1967’s In the Heat of the Night is a police procedural mystery set in Mississippi, where Philadelphia detective Sidney Poitier and small-town sheriff Rod Steiger are forced to work together on equal terms.
Poitier, who radiates dignity, is a far more experienced investigator, but the prejudices of the South are deeply rooted and he comes up against overt racism at every turn, not to mention the powerful good ol’ boy network.

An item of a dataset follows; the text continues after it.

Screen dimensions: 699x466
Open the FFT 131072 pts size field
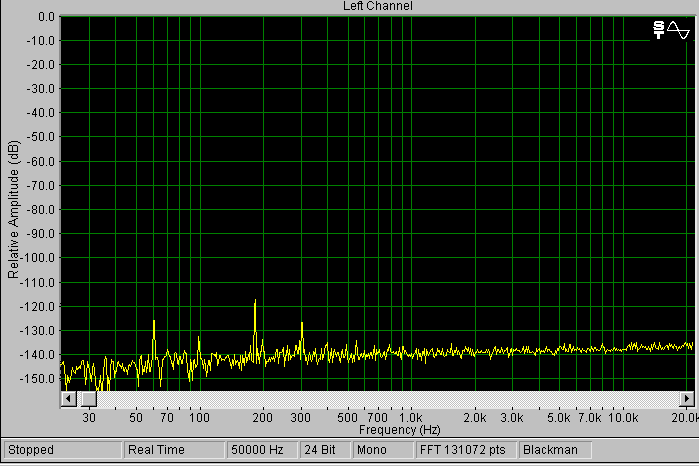point(467,450)
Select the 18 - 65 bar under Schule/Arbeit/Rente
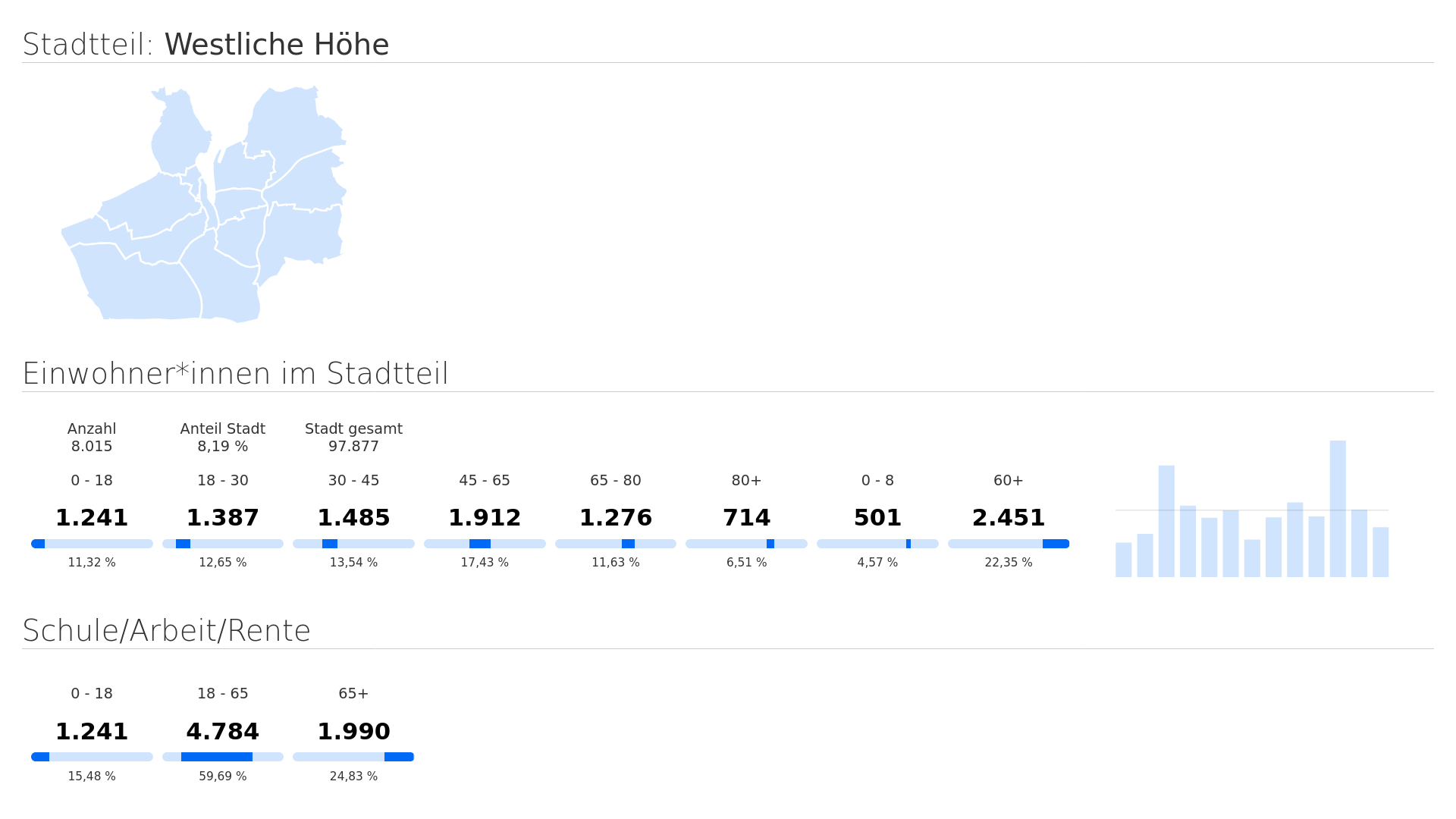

Sidney Poitier had already won the Best Actor award at the Oscars four years earlier for Lilies of the Field and was a huge mega star, but In the Heat of the Night, new out on Blu-ray, positions Poitier in one tense situation after another, heightened by Haskell Wexler‘s moody cinematography and Quincy Jones‘ jazzy Southern-fried score, which was very different from the traditional symphonic score audiences were used to.
Poitier is consistently the smartest guy in the room, but his air of authority and smart style of dress make him the object of scorn everywhere he goes.

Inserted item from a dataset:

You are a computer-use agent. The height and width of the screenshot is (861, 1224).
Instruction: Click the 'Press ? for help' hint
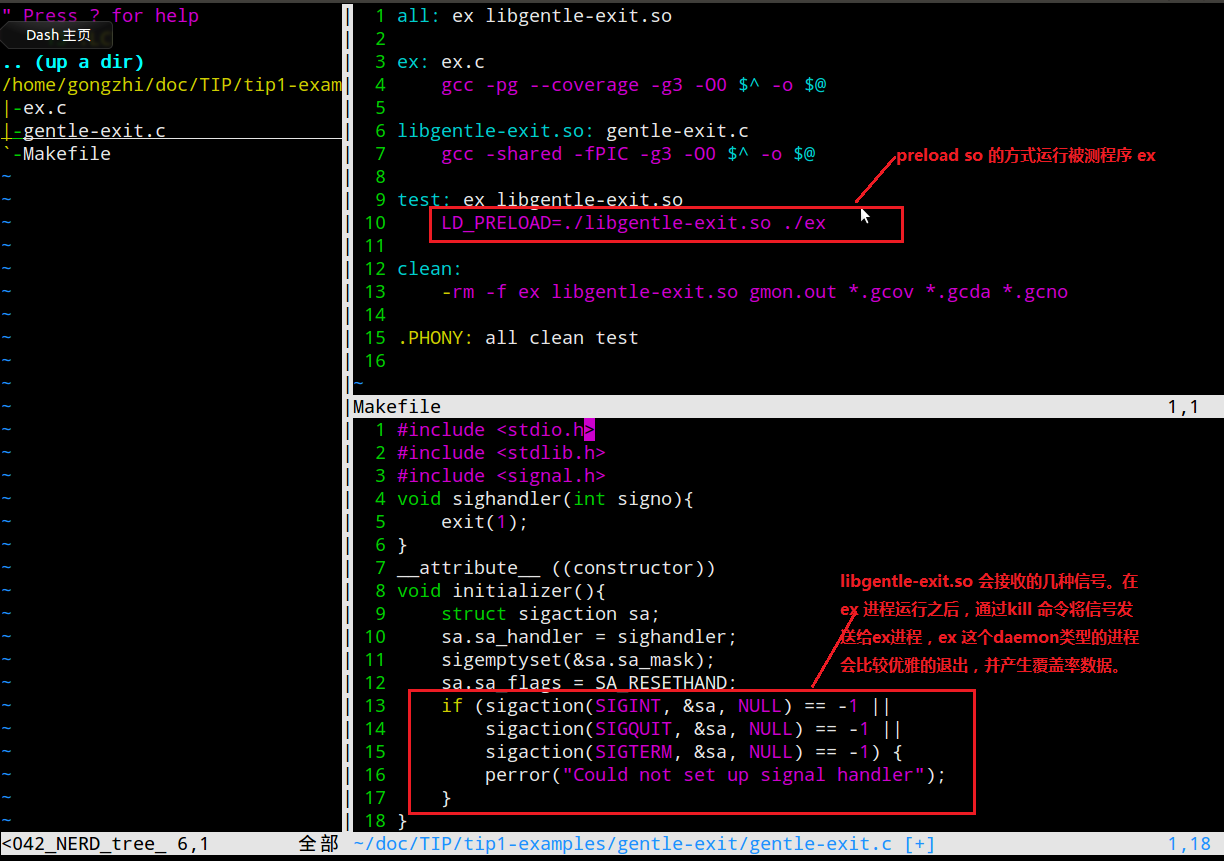110,15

Rod Steiger can be a little over the top, but he also bears the brunt of growth and change in the film. Sheriff Gillespie doesn’t like having to work with Poitier’s Det. Tibbs, but he’s also an outsider in his own way among the elitist ranks of the rich, white aristocracy. One infamous scene has Tibbs and Gillespie driving into a cotton plantation to question one of those very people.
Gillespie touches the lawn jockey out front for good luck, and a black servant is bringing tea into the greenhouse of plantation owner Eric Endicott (Larry Gates). I won’t spoil what happens next, but suffice it to say there is an entire featurette about the scene on the Blu-ray called “The Slap Heard Round the World.”
Today, In the Heat of the Night seems like a slower-paced film than it probably did at the time. There’s plenty of time between the murder mystery for director Norman Jewison to engage in discussions about race, economics, and power structures. What keeps the film from becoming a diatribe is the ever-evolving relationship at its center, especially the moment where Gillespie questions Tibbs’ motives and the reason he’s willing to keep putting himself in danger.
Just to give you an idea of the world during this film’s theatrical release, the Academy Awards were postponed for two days following the assassination of Dr. King. Other films nominated that year were Bonnie and Clyde and The Graduate, which both feel more modern and dangerous today. When the smoke had cleared, however, In the Heat of the Night had won Best Picture, as well as four other Oscars. Steiger won Best Actor, Hal Ashby won Best Editing, and Stirling Silliphant‘s screenplay took home honors as well.
In addition to “The Slap” featurette, the Blu-ray includes a 20-minute making-of featureete, a 13-minute featurette about Jones and the score, and an informative 2001 commentary track dominated by Jewison and Wexler, with input from Steiger and actress Lee Grant.
The transfer has a grainy quality to it which is par for the course for the time period, but it looks great on Blu-ray. The cover art, on the other hand, jettisons the cool, stylish poster art of the time for a photograph of Poitier in the foreground and Steiger in the background.